Bazen ayağımız yürür, bazen ruhumuz sürüklenir.
İnsan dışarıya adım attığını sanır ama her yol aslında içe doğru açılır.
Kaybolmak korkutur. Oysa kaybolmak, pusulasız kalmak değil; içimizde saklı yıldızı bulmaktır. Kaybolduğumuz yerde kendimize yaklaşırız.
Herkesin yolculuğu farklıdır. Kimimiz sevdayı sırtında taşır, kimimiz hırsı, kimimiz acıyı, kimimiz de sadece yaşamın yükünü. Ama bütün yollar, kıvrıla kıvrıla aynı sessizliğe çıkar: Kendimize.
Bir yolun bittiği yerde ne başlar?
Kimi için bir varış, kimi için bir kapanış. Oysa aslında yolun sonu diye bir şey yoktur; insan menzile vardığını sandığında yeni bir yol başlar. Her son, başka bir başlangıcın eşiğidir. Çünkü insan yaşarken hep yoldadır, ölene dek.

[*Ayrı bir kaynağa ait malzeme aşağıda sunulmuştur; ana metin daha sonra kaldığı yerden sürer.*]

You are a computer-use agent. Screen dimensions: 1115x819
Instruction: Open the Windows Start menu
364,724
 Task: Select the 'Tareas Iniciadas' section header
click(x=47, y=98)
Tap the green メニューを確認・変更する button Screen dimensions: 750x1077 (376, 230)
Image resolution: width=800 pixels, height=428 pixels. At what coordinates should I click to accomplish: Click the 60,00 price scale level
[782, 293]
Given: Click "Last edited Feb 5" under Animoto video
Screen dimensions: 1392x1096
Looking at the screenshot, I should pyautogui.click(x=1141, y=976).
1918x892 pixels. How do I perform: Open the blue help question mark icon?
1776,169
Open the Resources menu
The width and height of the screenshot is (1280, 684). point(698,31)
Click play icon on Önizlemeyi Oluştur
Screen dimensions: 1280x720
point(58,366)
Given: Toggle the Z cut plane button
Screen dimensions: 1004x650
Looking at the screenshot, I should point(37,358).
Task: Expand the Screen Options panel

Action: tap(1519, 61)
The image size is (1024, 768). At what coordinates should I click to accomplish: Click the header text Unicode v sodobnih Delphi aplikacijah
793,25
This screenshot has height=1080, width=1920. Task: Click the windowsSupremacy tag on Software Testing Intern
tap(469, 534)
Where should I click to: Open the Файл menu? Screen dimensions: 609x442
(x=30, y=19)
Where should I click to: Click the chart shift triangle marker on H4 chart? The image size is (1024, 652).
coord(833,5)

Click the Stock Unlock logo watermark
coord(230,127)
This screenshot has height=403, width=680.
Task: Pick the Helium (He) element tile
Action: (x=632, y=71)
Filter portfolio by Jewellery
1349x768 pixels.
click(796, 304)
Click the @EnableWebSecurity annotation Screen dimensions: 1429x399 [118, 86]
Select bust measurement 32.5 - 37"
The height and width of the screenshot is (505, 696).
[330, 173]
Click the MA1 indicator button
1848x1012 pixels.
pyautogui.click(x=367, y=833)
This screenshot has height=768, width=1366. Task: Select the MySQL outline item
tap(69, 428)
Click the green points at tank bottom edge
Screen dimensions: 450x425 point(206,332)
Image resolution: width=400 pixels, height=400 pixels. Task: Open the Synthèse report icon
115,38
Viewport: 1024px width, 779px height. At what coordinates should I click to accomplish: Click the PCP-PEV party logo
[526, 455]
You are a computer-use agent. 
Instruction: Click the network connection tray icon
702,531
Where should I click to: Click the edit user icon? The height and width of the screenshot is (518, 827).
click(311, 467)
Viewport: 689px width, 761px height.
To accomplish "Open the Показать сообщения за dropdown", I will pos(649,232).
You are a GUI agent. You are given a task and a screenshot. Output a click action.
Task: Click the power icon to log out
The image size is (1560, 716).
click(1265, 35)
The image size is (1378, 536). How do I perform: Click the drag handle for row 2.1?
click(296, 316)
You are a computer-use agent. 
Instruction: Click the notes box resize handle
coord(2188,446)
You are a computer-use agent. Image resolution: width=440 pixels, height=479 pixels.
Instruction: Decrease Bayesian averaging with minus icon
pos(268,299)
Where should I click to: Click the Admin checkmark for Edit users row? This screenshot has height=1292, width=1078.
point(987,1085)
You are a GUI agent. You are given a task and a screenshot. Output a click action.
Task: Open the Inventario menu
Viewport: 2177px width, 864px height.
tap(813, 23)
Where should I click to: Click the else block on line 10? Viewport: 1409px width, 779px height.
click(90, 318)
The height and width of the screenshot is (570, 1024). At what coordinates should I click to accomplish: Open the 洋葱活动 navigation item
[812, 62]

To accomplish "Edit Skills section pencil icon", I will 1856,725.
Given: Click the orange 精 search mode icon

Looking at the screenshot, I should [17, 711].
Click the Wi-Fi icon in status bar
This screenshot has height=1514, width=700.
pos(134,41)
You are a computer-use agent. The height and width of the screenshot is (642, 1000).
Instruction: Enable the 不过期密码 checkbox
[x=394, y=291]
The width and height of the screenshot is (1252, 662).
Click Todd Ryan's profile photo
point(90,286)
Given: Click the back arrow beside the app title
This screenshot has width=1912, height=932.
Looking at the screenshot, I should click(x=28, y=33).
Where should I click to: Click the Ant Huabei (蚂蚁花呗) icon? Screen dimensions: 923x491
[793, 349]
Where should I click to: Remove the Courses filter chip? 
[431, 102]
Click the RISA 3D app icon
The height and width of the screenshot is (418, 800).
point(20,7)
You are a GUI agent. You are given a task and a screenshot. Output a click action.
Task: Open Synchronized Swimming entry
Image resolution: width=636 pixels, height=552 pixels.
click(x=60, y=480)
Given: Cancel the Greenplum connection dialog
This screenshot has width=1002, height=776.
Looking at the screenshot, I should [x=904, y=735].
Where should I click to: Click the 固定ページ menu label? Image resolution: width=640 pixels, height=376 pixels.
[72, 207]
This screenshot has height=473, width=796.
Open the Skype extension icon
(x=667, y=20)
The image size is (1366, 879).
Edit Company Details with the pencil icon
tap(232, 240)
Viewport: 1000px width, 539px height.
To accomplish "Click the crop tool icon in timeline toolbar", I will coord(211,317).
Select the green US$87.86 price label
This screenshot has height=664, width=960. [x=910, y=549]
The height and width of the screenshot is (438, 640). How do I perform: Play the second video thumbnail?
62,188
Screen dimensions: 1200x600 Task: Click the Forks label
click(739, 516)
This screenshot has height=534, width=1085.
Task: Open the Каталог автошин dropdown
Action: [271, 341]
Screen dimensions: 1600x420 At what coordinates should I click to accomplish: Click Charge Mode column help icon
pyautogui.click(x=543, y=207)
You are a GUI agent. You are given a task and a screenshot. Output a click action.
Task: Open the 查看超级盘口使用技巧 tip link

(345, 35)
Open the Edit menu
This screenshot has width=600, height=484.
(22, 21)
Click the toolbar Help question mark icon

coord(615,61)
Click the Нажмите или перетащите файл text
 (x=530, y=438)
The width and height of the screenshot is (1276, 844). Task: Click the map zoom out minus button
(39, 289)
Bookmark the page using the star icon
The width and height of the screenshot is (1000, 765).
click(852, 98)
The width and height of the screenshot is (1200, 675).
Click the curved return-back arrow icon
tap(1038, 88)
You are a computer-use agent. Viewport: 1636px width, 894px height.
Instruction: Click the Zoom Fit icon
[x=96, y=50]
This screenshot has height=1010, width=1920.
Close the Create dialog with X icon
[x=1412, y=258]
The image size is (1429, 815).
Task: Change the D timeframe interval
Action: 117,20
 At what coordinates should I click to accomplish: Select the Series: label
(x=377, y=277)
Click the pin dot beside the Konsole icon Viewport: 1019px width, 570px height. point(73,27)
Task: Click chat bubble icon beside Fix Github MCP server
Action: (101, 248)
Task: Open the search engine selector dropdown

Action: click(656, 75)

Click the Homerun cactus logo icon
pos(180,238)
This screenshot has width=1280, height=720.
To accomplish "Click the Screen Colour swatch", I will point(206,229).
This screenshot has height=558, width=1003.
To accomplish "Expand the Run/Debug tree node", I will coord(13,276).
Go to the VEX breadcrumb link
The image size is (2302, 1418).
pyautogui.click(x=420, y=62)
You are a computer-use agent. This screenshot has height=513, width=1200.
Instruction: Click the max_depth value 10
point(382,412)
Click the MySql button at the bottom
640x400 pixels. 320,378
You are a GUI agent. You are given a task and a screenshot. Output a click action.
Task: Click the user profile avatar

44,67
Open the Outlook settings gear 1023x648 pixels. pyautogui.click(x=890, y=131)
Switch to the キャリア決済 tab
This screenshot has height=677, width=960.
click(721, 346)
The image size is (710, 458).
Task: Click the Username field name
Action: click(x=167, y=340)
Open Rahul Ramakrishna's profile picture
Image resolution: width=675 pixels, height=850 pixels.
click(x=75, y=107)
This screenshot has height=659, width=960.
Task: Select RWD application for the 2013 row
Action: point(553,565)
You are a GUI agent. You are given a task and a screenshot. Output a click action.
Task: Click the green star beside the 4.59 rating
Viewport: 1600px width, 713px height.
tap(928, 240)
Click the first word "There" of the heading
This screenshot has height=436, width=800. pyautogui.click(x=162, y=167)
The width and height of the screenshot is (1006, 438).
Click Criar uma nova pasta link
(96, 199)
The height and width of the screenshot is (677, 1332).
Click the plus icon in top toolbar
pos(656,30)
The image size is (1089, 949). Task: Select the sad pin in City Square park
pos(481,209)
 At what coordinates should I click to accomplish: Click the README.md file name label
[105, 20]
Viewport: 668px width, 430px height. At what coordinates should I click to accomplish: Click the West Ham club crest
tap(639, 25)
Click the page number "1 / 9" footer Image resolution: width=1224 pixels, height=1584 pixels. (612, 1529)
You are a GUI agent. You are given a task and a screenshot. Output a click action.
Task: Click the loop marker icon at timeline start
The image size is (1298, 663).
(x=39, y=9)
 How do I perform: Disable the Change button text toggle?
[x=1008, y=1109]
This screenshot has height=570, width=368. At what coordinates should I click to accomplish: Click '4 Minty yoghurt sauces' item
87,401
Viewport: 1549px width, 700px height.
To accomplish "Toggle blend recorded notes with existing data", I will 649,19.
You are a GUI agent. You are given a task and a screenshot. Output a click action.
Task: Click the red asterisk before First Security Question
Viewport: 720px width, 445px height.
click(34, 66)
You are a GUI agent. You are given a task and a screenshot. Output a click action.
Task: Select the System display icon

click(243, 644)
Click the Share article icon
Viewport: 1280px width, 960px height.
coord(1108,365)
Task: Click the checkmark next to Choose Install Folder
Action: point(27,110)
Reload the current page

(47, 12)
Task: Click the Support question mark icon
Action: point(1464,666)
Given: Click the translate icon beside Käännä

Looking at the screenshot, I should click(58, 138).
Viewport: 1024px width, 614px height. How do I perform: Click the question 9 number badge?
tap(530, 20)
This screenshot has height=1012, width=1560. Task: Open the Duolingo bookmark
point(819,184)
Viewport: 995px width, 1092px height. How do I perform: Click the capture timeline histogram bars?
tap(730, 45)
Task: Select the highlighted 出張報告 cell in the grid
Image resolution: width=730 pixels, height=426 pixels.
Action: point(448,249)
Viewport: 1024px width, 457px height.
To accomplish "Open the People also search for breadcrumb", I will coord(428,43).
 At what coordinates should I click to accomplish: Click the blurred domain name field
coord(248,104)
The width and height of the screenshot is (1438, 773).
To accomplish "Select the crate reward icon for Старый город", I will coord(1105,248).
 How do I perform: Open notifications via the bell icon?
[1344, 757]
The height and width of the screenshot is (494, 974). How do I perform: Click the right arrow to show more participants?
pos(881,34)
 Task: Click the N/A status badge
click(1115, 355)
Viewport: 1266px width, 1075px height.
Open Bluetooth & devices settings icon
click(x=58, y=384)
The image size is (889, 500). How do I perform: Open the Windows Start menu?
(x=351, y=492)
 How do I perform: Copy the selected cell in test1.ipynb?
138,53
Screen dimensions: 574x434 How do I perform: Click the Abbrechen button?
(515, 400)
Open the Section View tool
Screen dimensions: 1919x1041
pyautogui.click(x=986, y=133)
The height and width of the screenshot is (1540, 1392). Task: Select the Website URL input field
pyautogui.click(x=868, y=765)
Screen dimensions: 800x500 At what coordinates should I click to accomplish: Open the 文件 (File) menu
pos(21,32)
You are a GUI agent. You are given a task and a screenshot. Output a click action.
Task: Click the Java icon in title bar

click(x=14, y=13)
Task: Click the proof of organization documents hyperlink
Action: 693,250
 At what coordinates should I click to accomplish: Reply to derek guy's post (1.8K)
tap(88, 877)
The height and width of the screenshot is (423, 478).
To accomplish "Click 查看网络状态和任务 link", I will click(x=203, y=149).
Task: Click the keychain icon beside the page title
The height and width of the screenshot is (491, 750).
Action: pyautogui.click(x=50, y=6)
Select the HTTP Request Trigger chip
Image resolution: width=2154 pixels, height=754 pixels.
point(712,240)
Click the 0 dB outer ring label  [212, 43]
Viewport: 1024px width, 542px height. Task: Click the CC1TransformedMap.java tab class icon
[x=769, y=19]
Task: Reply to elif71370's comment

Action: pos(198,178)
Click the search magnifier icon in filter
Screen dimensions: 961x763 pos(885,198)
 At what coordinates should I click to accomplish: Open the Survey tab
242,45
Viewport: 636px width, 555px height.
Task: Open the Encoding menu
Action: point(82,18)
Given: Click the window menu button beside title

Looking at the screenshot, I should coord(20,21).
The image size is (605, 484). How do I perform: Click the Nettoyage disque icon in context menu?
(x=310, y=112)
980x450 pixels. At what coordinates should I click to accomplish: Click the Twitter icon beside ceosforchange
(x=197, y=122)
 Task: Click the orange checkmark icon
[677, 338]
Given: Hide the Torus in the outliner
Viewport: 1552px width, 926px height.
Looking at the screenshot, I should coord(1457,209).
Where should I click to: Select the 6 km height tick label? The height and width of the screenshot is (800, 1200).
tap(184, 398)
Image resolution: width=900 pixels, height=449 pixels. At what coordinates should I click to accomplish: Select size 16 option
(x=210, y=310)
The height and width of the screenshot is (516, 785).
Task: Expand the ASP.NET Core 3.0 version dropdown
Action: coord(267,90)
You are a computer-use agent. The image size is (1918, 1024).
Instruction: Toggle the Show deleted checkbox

Bazen yol yalnız yürünmez. Karşımıza çıkan insanlar bir durak, bir işaret, bazen de bir ayna olur. Kimisi bize sevgiyi öğretir, kimisi ihaneti, kimisi sabrı. Kimisi hayatımızda kısa bir yolculuktur, kimisi uzun. Ama her biri bizden bir parça alır, bize bir parça bırakır. Yolda anlatılan hikâyeler bizim hikâyemize karışır. Yol biter, hikâyeler kalır; insan da o hikâyelerin toplamıdır.
Kalbimize yaklaşmak bize çok şey kazandırır. Orada sakladığımız korkularımızla, yaralarımızla, eksiklerimizle yüzleşiriz. Ama aynı zamanda içimizdeki şefkati, cesareti ve sevgiyi de keşfederiz. Kendimize yaklaştıkça;
- Bir kırgınlığın içinden affetmeyi öğreniriz.
- Bir kaybın sessizliğinde sabrı keşfederiz.
- Bir başarının gölgesinde alçakgönüllülüğü hatırlarız.
- Bir yalnızlığın içinde kendi sesimizi duyarız.
Kalbine yaklaşan insan, hayata yaklaşır. Hayata yaklaşan, artık dışarıdaki yolların karmaşasından korkmaz.
Ve işte o noktada özgürlük başlar. Ama özgürlük, boşlukta savrulmak değil; tecrübeyle yoğrulmuş bir duruşla anlam kazanır. Çünkü kalbine varan insan, yürüdüğü yolların izini taşır. Karşılaştığı insanlar, yaşadığı kırgınlıklar, öğrendiği dersler ona eşlik eder. Tecrübe, özgürlüğün omzuna koyduğu bir el gibidir; yön verir, güç katar, derinlik kazandırır.
Özgürlük, yolun sonunda değil; yolun kendisinde, her adımda, kalbimize yaklaştığımız ve tecrübelerimizle büyüdüğümüz ölçüde saklıdır.